Task details
Copy only what lies from the line containing "The width and height of the screenshot is (1252, 547)." through the line containing "Task: Click the highlighted アルコールチェック text" in the entries below, keeping both end lines exact and dropping every picture.

Supplied entries
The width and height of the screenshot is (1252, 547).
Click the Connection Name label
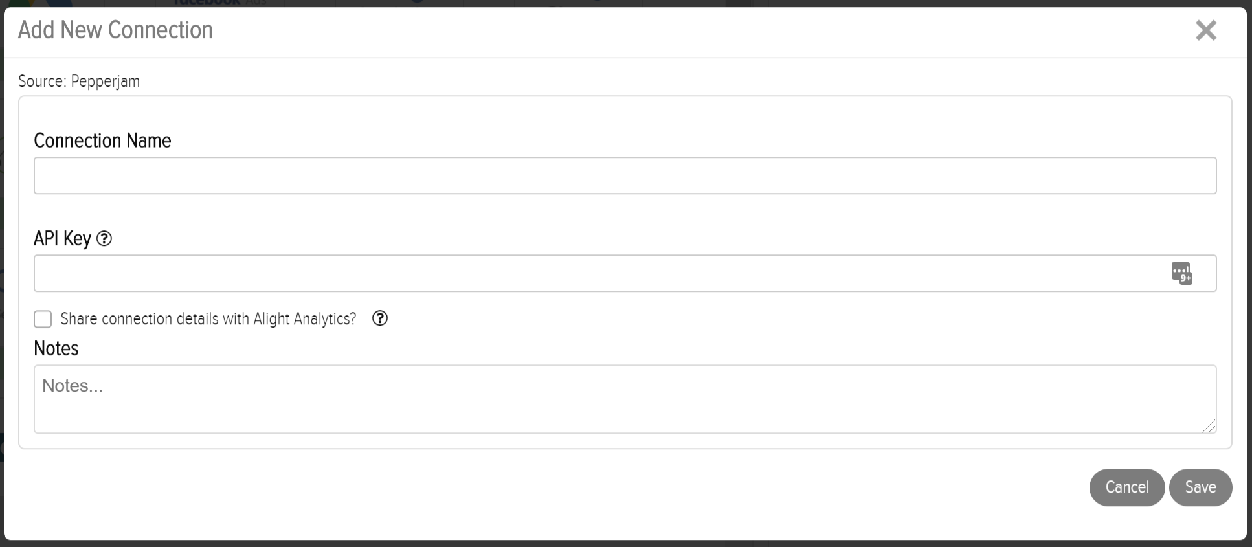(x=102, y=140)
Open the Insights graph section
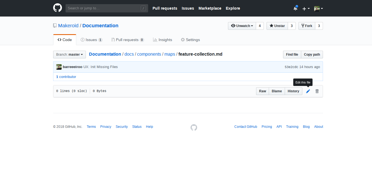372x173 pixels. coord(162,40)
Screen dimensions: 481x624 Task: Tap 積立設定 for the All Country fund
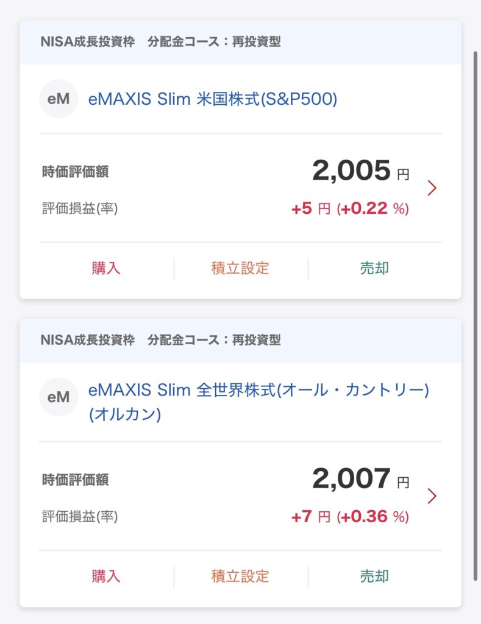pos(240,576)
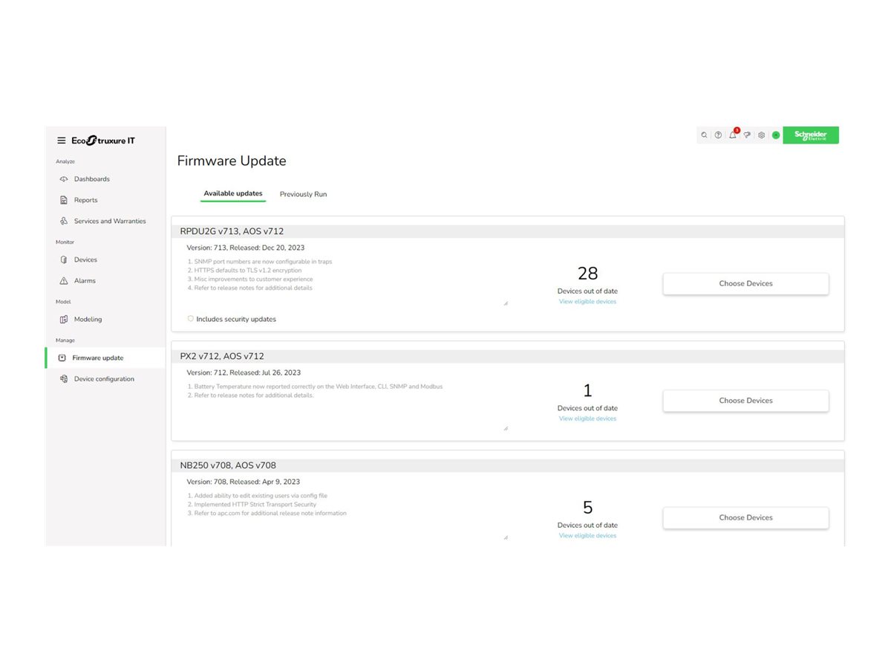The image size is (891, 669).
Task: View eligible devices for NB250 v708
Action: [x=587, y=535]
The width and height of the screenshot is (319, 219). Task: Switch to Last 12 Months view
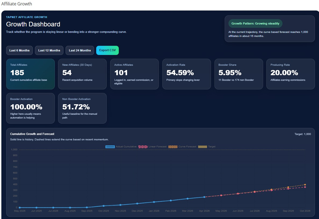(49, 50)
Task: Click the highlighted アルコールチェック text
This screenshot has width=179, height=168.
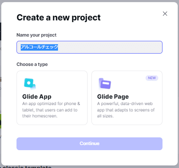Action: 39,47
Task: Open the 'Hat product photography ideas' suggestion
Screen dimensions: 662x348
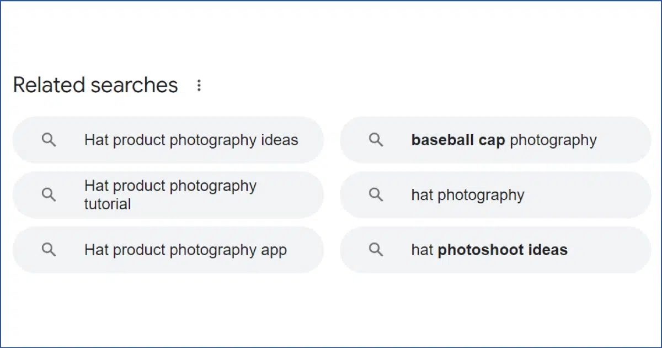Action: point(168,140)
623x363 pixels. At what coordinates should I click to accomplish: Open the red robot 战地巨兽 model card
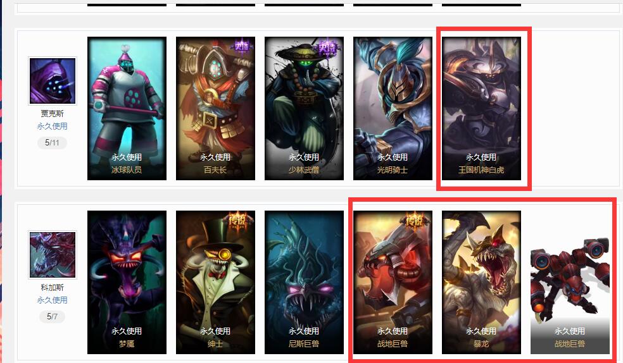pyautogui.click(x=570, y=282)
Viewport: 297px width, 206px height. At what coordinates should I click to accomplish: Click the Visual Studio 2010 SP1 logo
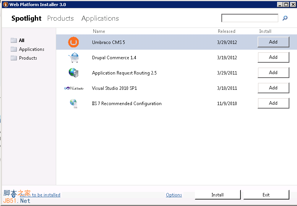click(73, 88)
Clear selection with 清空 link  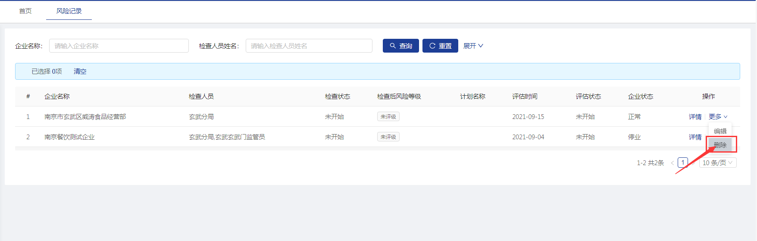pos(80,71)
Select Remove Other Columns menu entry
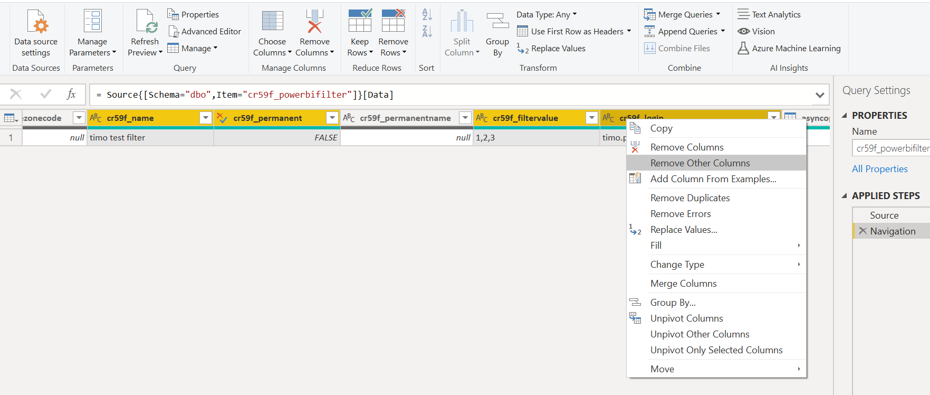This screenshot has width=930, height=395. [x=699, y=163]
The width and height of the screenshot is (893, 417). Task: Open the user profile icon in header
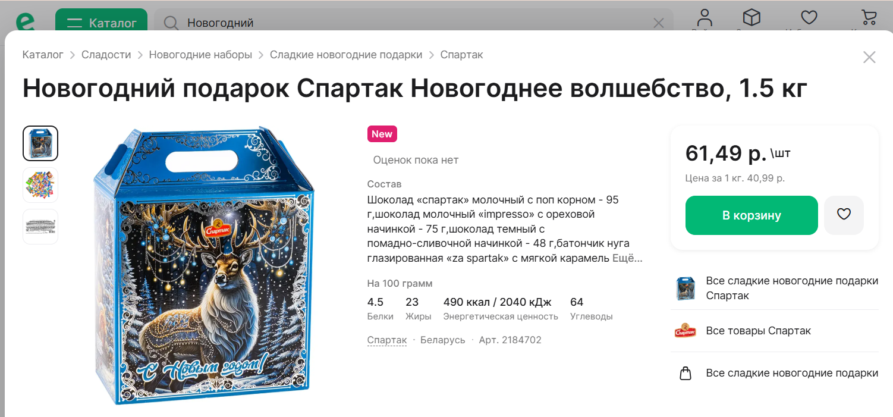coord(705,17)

--

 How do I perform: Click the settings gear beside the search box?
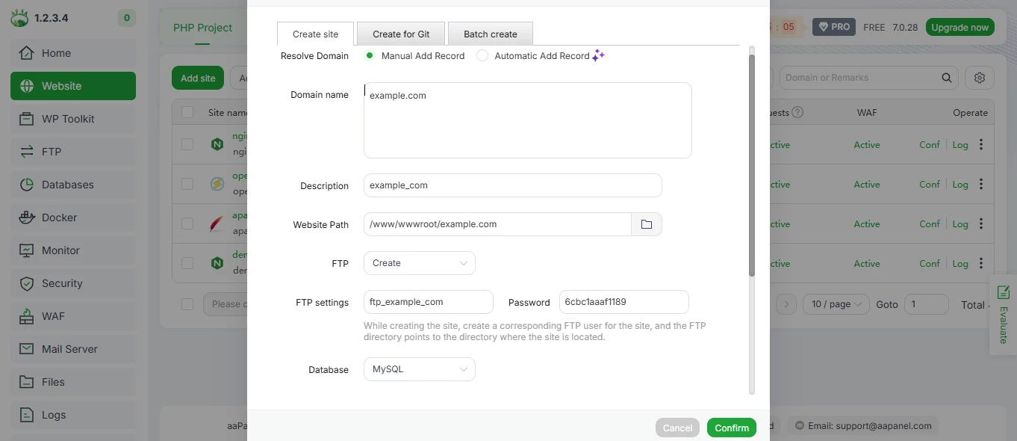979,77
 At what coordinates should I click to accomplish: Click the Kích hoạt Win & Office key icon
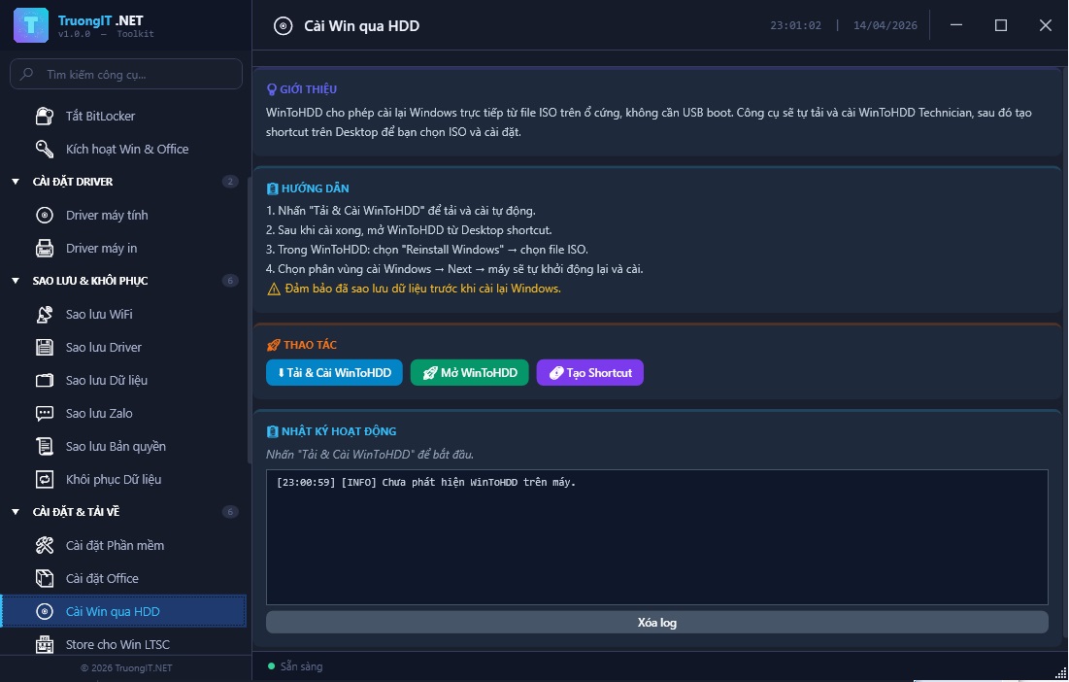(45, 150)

Written answer
The width and height of the screenshot is (1252, 547).
Click the Connection Name label
(x=102, y=140)
Open the Insights graph section
372x173 pixels. coord(162,40)
Screen dimensions: 481x624 Task: Tap 積立設定 for the All Country fund
pos(240,576)
The image size is (891, 669).
Task: View eligible devices for NB250 v708
Action: [x=587, y=535]
The width and height of the screenshot is (319, 219). Task: Switch to Last 12 Months view
(49, 50)
Task: Click the highlighted アルコールチェック text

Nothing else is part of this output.